Each image should be skipped while the records are restated word for word.
(AVAILABLE DATA)
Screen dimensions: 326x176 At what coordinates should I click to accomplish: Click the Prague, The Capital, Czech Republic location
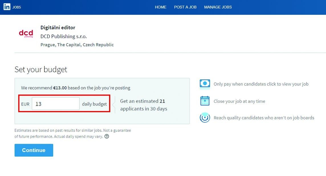(x=77, y=45)
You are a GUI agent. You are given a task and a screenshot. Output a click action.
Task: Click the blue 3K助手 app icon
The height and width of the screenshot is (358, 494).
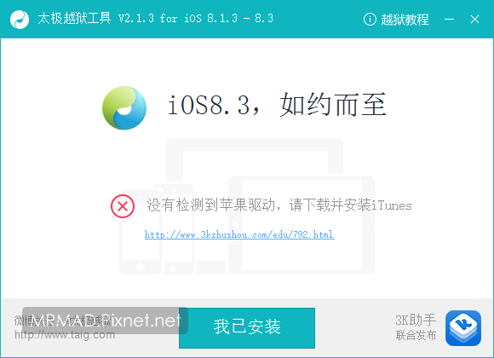coord(463,328)
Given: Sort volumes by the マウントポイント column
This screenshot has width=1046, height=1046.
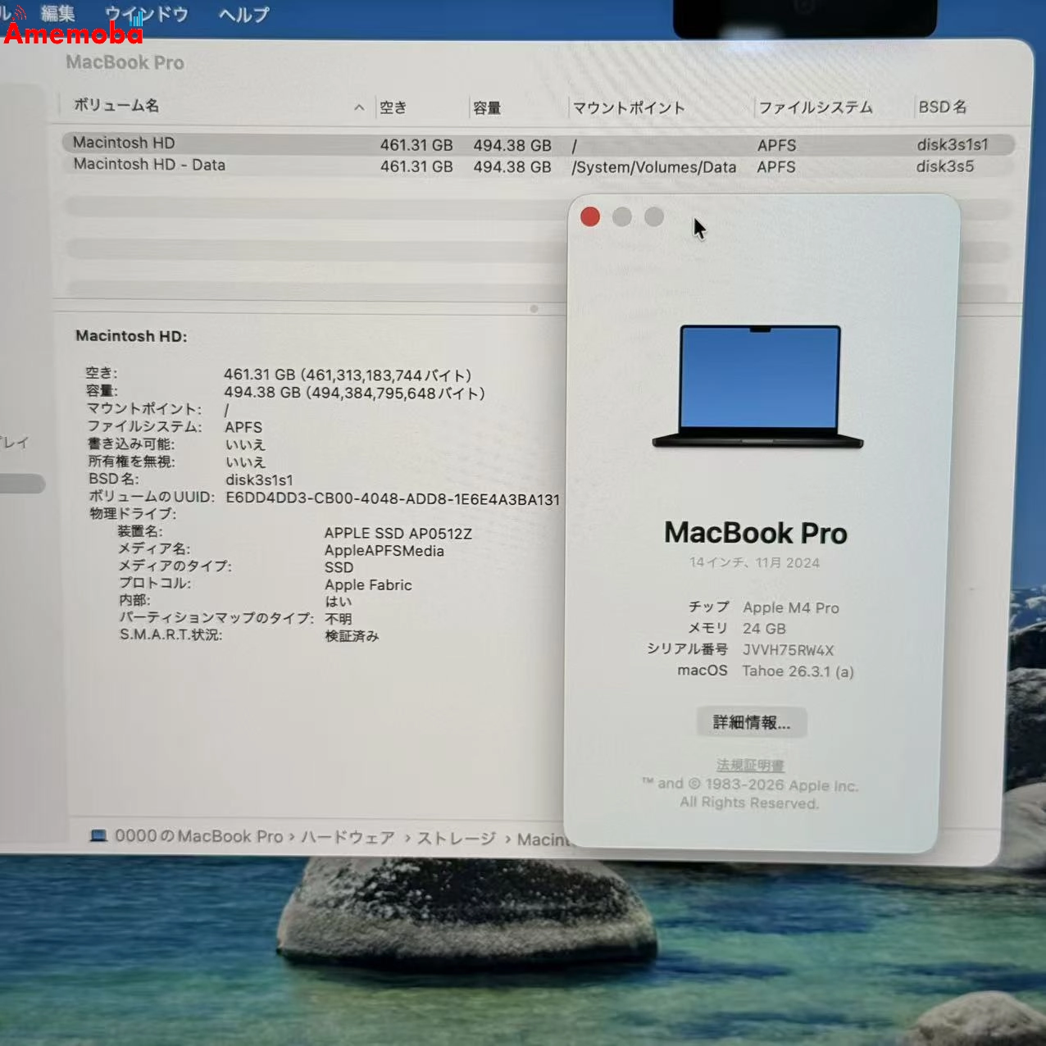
(End AVAILABLE DATA)
RESPONSE ▸
Screen dimensions: 326x176 At what coordinates should I click to accomplish: Click the Prague, The Capital, Czech Republic location
(x=77, y=45)
You are a GUI agent. You are given a task and a screenshot. Output a click action.
Task: Click the blue 3K助手 app icon
The height and width of the screenshot is (358, 494).
coord(463,328)
Given: Sort volumes by the マウントポイント column
This screenshot has width=1046, height=1046.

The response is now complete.